TO DO:
Rewrite all of the records, replacing "Viewport" with "Display area" and leaving everything else unchanged. Omit the pictures from your answer.
— START —
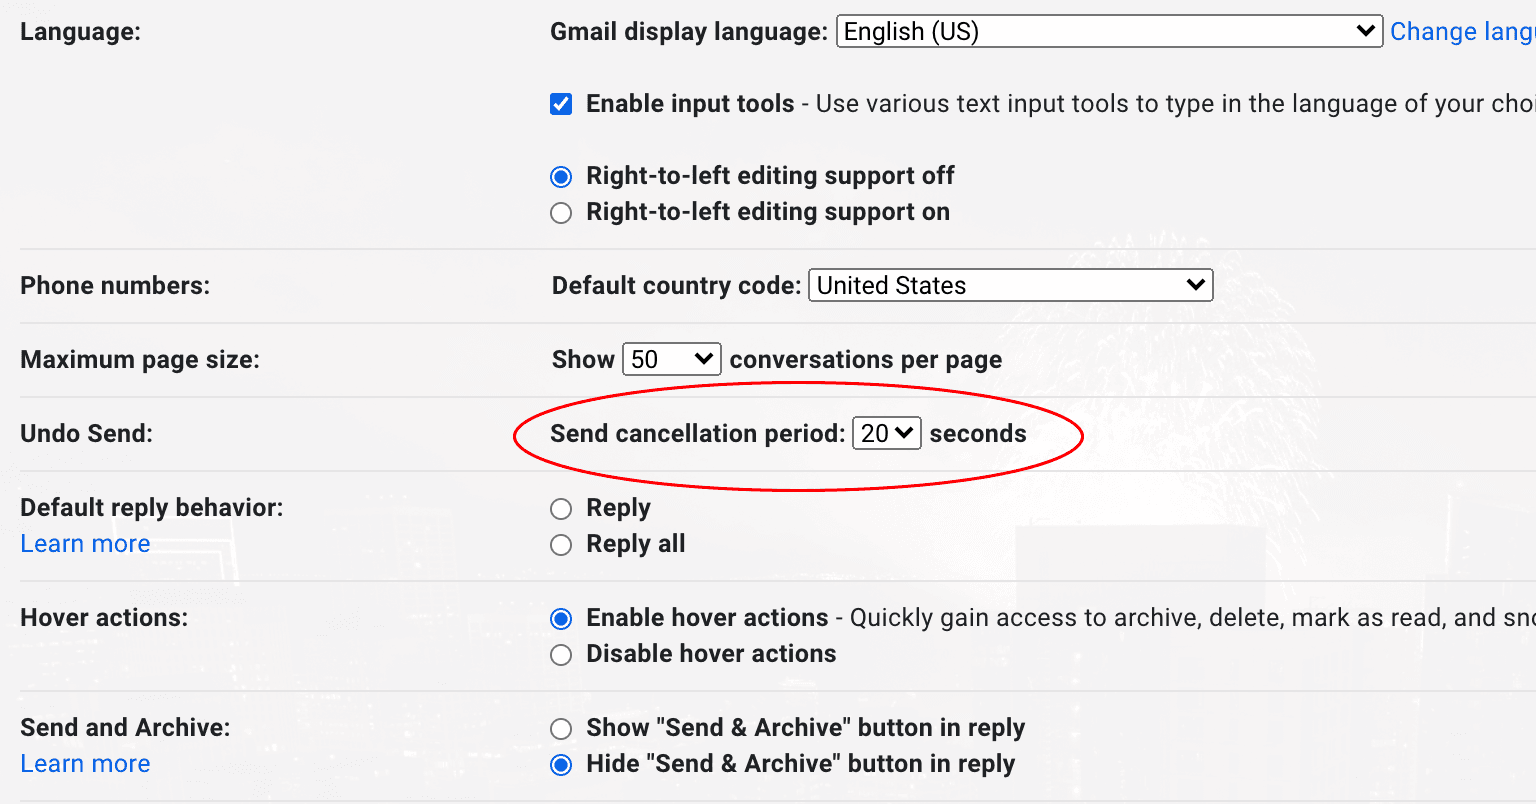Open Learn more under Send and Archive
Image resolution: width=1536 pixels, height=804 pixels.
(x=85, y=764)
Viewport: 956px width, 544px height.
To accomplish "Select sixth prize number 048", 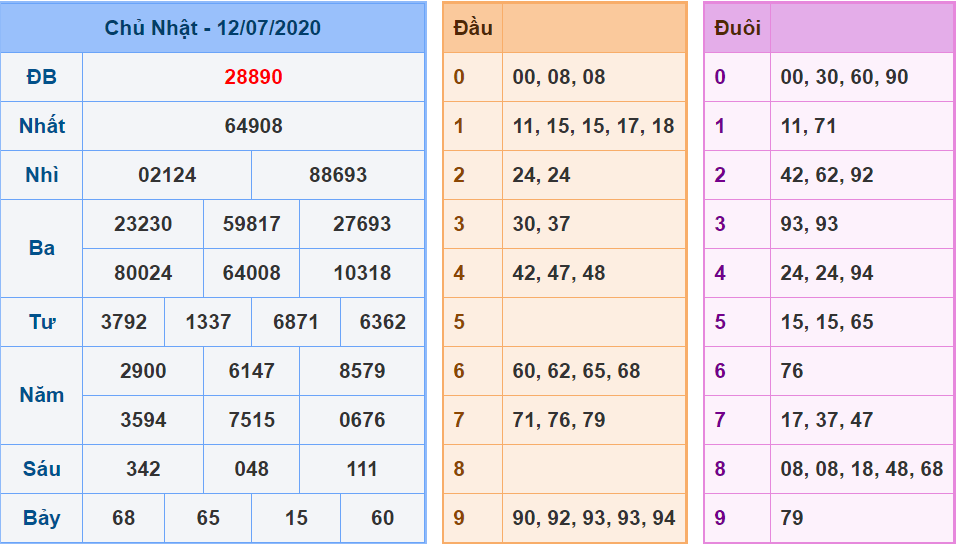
— END —
ANSWER TO THIS TASK:
Open Learn more under Send and Archive
Image resolution: width=1536 pixels, height=804 pixels.
(x=85, y=764)
Display area: 956px width, 544px height.
To accomplish "Select sixth prize number 048", 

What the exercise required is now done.